Your assignment. Only a number is wanted here: how many lines in the records below contain the string "computer".

Data for this task.
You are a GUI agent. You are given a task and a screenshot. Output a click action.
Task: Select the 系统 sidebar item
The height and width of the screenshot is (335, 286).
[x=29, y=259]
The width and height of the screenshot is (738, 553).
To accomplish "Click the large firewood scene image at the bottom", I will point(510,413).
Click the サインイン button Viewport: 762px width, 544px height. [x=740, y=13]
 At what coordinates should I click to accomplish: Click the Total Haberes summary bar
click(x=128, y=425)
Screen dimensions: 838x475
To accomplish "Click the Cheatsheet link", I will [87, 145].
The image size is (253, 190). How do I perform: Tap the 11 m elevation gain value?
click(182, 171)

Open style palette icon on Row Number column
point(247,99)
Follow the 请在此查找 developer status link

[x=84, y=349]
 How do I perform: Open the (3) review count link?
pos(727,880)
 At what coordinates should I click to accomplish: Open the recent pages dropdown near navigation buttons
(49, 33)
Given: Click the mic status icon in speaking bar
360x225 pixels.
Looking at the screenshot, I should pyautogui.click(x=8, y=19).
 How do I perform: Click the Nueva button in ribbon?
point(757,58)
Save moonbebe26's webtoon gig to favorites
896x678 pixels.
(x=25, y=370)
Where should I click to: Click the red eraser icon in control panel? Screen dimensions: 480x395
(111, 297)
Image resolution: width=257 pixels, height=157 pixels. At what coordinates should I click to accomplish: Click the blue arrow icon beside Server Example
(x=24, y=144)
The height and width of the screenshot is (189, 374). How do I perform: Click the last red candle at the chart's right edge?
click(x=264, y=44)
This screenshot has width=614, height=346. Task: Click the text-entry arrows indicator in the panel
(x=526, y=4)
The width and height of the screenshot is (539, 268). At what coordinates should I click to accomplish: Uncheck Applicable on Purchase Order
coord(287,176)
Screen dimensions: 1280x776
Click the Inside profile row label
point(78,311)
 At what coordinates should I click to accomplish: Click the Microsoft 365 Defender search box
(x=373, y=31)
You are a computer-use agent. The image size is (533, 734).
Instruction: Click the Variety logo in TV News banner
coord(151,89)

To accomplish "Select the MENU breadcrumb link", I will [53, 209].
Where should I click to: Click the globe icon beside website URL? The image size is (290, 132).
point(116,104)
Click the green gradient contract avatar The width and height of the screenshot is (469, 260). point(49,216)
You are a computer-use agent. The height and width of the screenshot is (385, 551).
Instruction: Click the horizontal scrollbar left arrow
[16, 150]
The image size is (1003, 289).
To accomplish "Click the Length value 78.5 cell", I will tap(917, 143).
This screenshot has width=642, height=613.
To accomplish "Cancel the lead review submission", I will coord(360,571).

Finished exercise. 2